Valentin Husson : « la nourriture console »
Valentin Husson est philosophe. Il a publié l’essai: L’Art des vivres: une philosophie du goût aux PUF, en 2023.
Pourquoi publie-t-on nos photos de plats sur Instagram ?
Valentin Husson : Descartes disait dans Le Discours de la méthode – phrase éminemment célèbre : « le bon sens est la chose du monde la mieux partagée ». Or aujourd’hui, plus que le bon sens, c’est le sens du bon qui est la chose du monde la mieux partagée. Au sens littéral de ce partage. La preuve en es que: nous ne cessons de partager des contenus sur les réseaux, qui ne sont rien de plus que les contenus de nos assiettes.

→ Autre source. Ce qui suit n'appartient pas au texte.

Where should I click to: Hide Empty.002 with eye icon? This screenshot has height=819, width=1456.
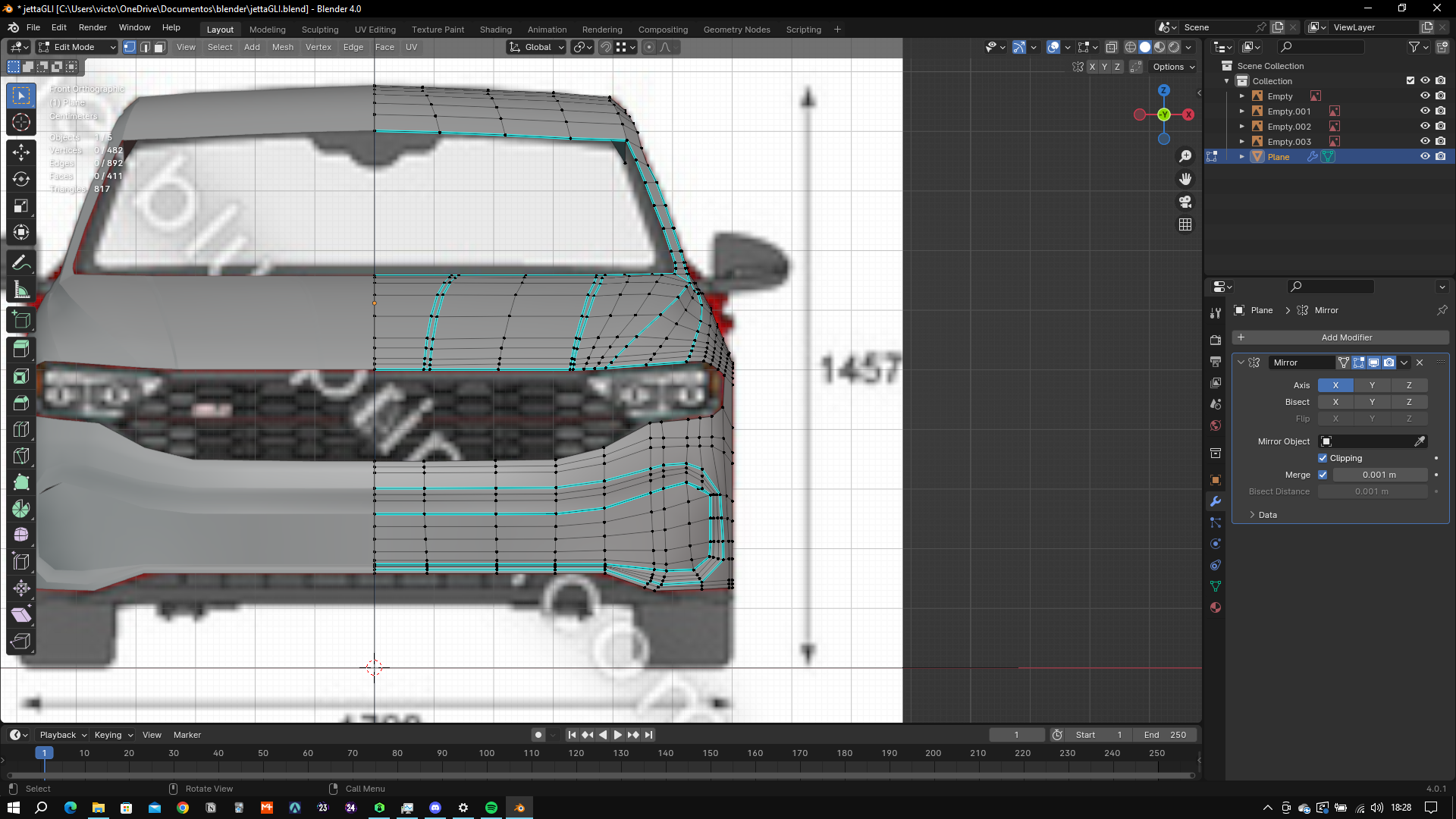1425,127
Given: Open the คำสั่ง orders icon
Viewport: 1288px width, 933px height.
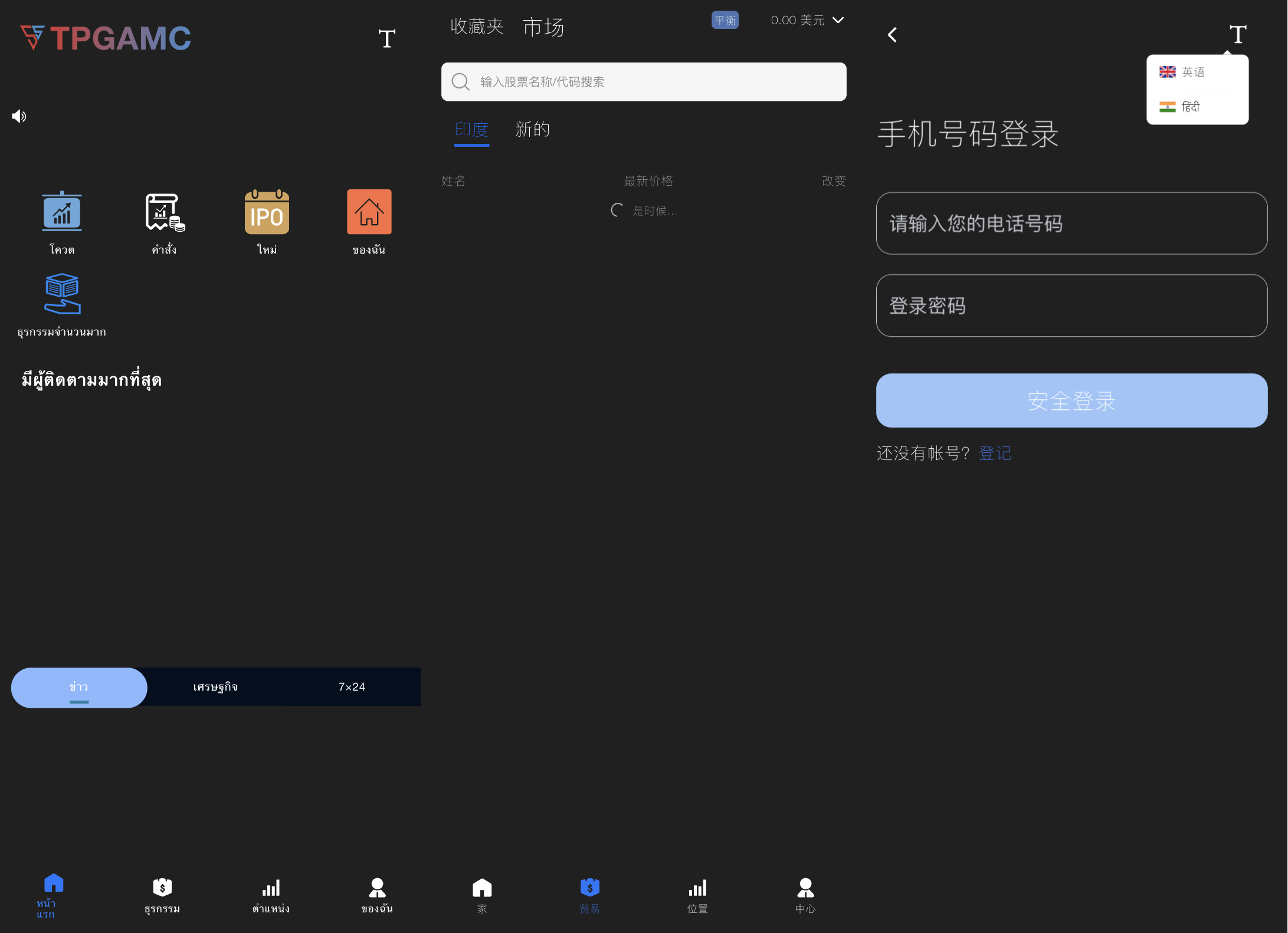Looking at the screenshot, I should coord(165,212).
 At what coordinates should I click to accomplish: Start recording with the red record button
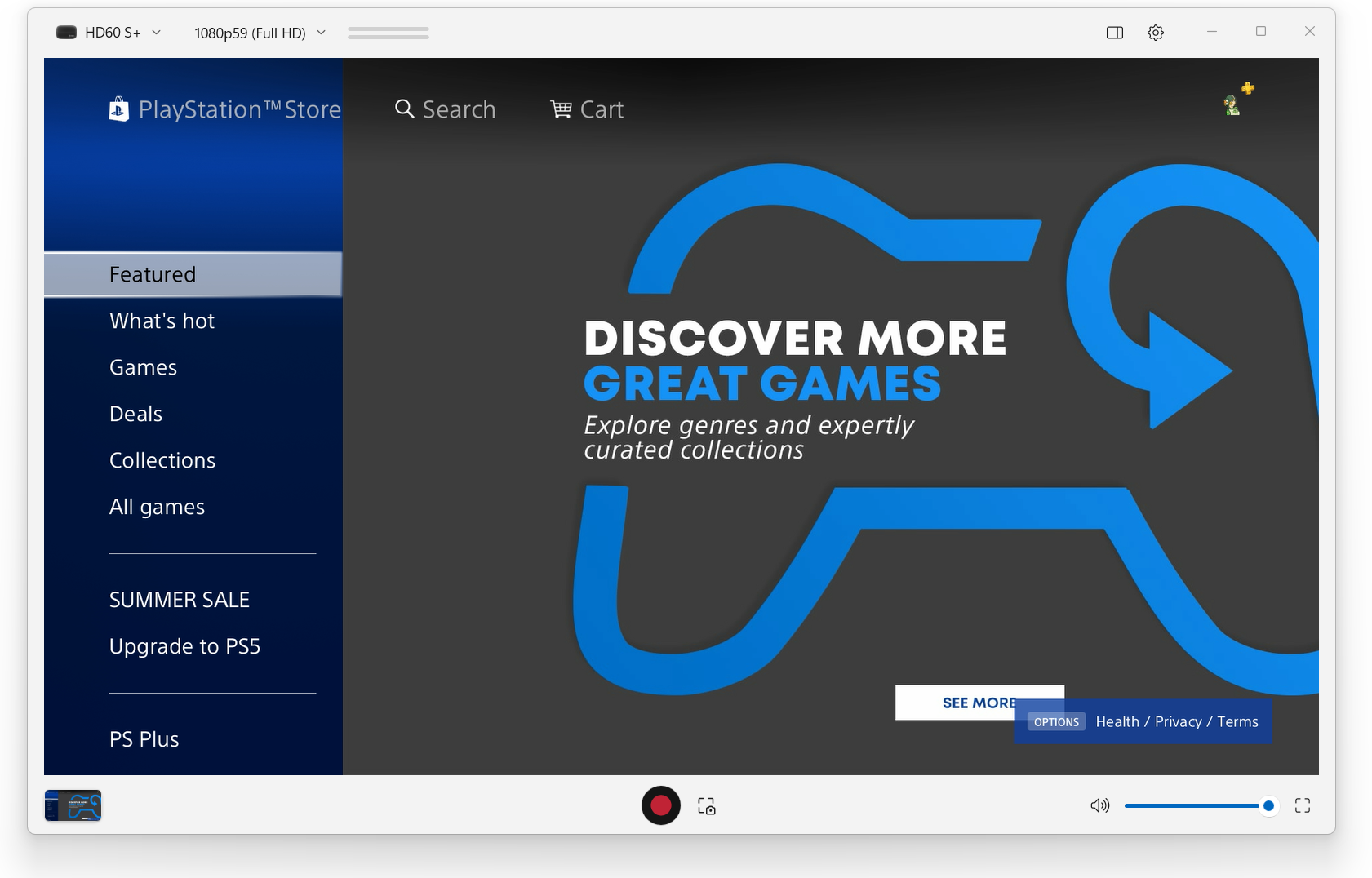point(660,805)
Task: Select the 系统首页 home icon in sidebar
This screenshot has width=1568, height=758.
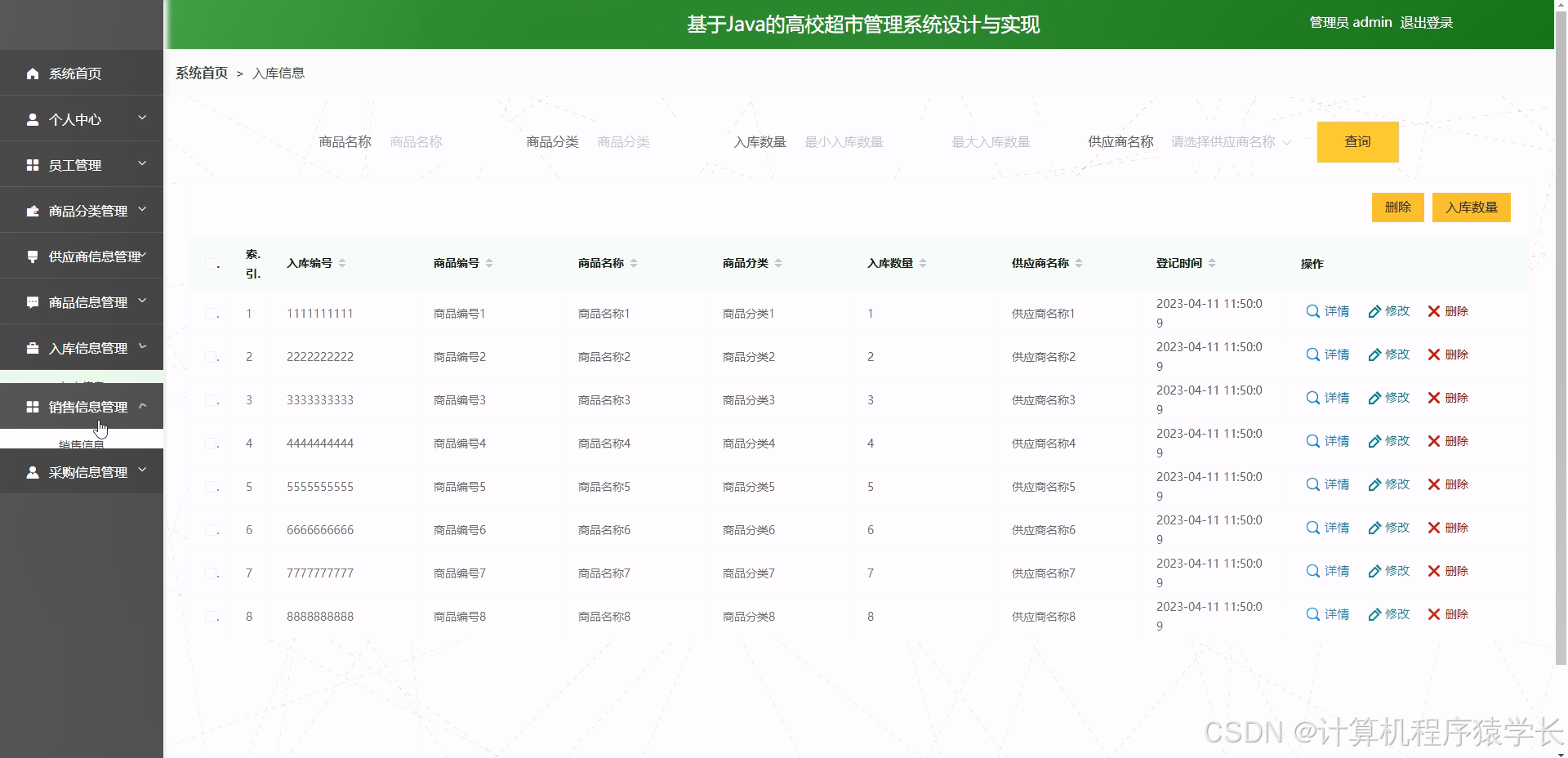Action: click(x=33, y=74)
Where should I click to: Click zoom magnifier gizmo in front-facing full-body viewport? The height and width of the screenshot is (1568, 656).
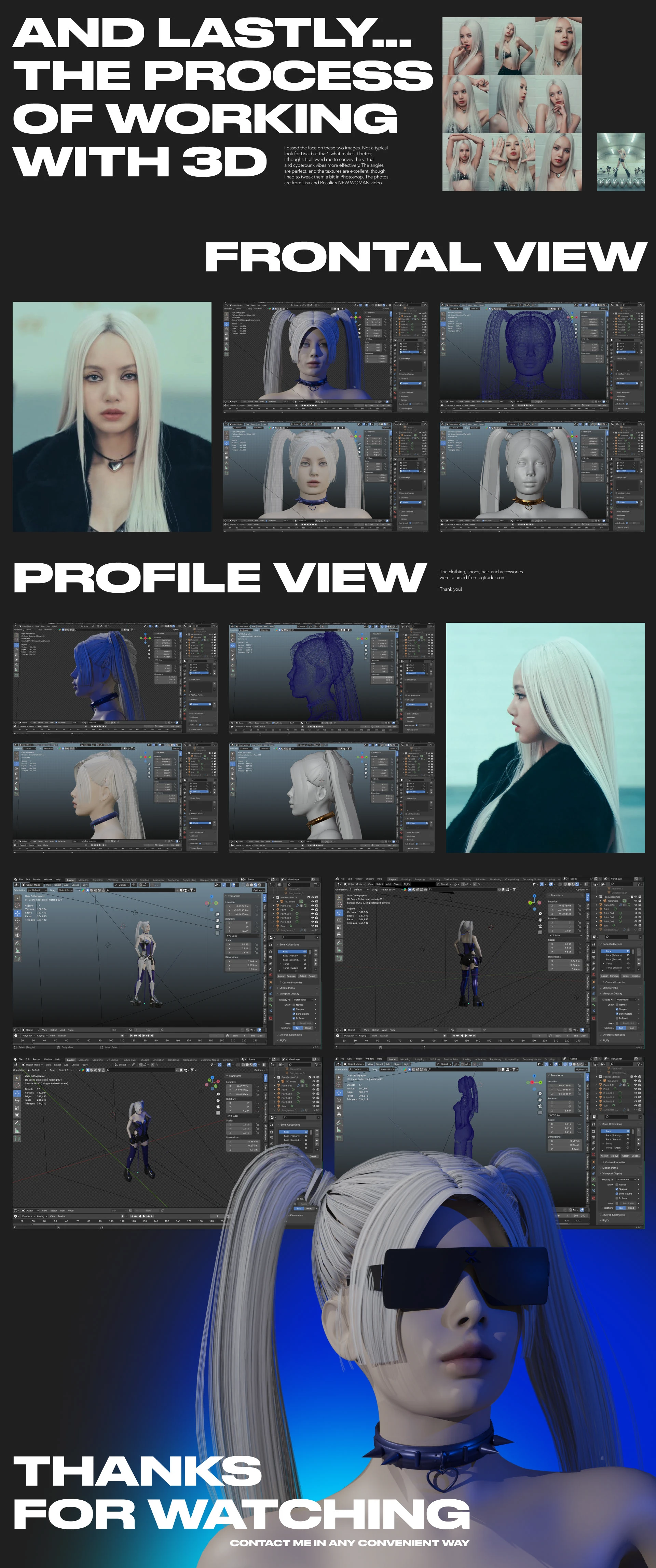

Par ailleurs, les réseaux sociaux sont très moralisants. Nous vivons sous une chape de plomb numérique. Nous étouffons sous la morale et la bien-pensance ambiante. Partager ses plats, c’est injecter du bon contre l’injonction au Bien. C’est une bouffée d’oxygène. C’est un antidote contre la morale et l’esprit de sérieux. On montre que se faire du bien est aussi important que de faire le Bien, et que l’homme est un être de plaisir autant qu’un être moral.
Cette tendance est-elle nouvelle ?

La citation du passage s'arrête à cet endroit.